Была в тех бедах его, Ильи, вина; неясная ему, но была. Оттого, видать, стали сниться сны тревожные, а допрежь никаких не видал… И шёл он в тех снах куда-то, и терял торный путь, сбивался с тропы; являлась Зарянка, вела за собой, а потом исчезала. Казалось, вот-вот откроется то, к чему пробивался через дебри, а там (знал уже!) Ласка рядом с ним, и Зарянка их дочь. И отводил он от них все беды, и не была русалкой Ласка, а Зарянка – ведуницей… Но просыпался Илья, не найдя дороги, в плечо сопела румяная Улита…
И опять теснила изба просторная, опять чего-то ждала душа: то ли радости великой, то ли горького горя. Встрепенулась опять птица в груди, та, что когда-то увела за собой из отчего дома. И как не улетала она никуда; всё рядом была, часа ждала своего; куда теперь звала? Чего нынче хотела от него, мужа сивобородого?
Потому, видно, и сын его, Леонтий, нынче не с ним; есть и у него птица в груди, ведёт неведомо куда… Вот Сёмка, всем удался парень; его род, Ильи, а кровь не та, и нет у него птицы своей. Ладно ли то, нет ли, а не уведёт за собой. Кому-то сидеть на земле крепко надо, род вести…
…Спал ли, нет, нынче Семёнко… Тело лишь чуть притомилось привычной дневной тяготой. Глаза, кажется, на миг смежил, а сна уж как не бывало…
Луна холодно и любопытно заглядывала в узкое оконце пустого ещё сенника, стелила дорожку, приносила с собой запахи молодой зелени, тех белых ведьминых цветов, распускающихся ночью, из каких русалки венки плетут…
Не помнил Семёнко, бежала ли прежде к нему лунная дорожка, слыхал ли он летось, как надрываются соловьи в черёмуховых осыпях приречья…
С другого края села, со старой ветлы, у той избушки заветной, дрозд зовёт свою суженую.
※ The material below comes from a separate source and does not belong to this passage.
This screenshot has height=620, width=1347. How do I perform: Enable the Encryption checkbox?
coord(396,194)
Может, туда и ведёт дорожка? Может, кто и Семёнку ждёт? Ведь хотел он о чём-то важном её спросить, о чём лишь ей ведомо…
Молодая, ещё не выхоженная трава холодила босые ноги, но не студила голову. Проводила его луна до старой ветлы, до самой двери… Дале ей ходу не было… В избяной тьме луной светились волосы и руки Зарянки да голубые камушки ожерелья…
– …Что ж ты, Терешок, на пороге стал?.. Поди же сюда…
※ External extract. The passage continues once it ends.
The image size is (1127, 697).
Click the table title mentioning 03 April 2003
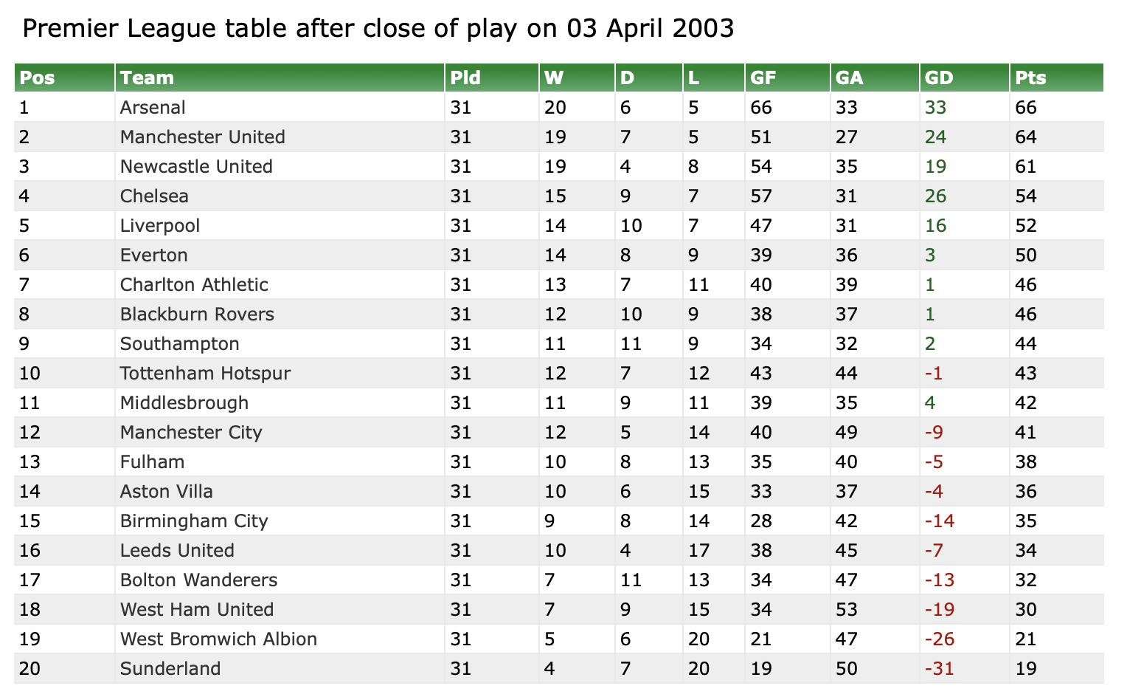pos(378,29)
…От прохладных её ладоней пламя в сердце вспыхнуло жарче…
… Ох как не хотелось Улите уступать приёмышей ведунице, ни в чём не хотелось. Как смирилась будто, – ни слова осуждения не сорвалось с языка, а соперничество, теперь тайное, продолжалось. Не могла она детям запретить видаться с Зарянкой; а так и поманывало порасспросить, – как там у ведьмачки, о чём речи ведёт, чем приваживает, не молвит ли о ней, Улите, худого слова. Сёмка боле отмалчивался, а Настя-простуша старательно пересказывала Зарянкины сказки: о птице Сирин, о корове Земун, что по небесному своду бродит, молоко проливает. Эти-то сказки Улита сама от своей бабки слыхала когда-то, да уж забывать стала…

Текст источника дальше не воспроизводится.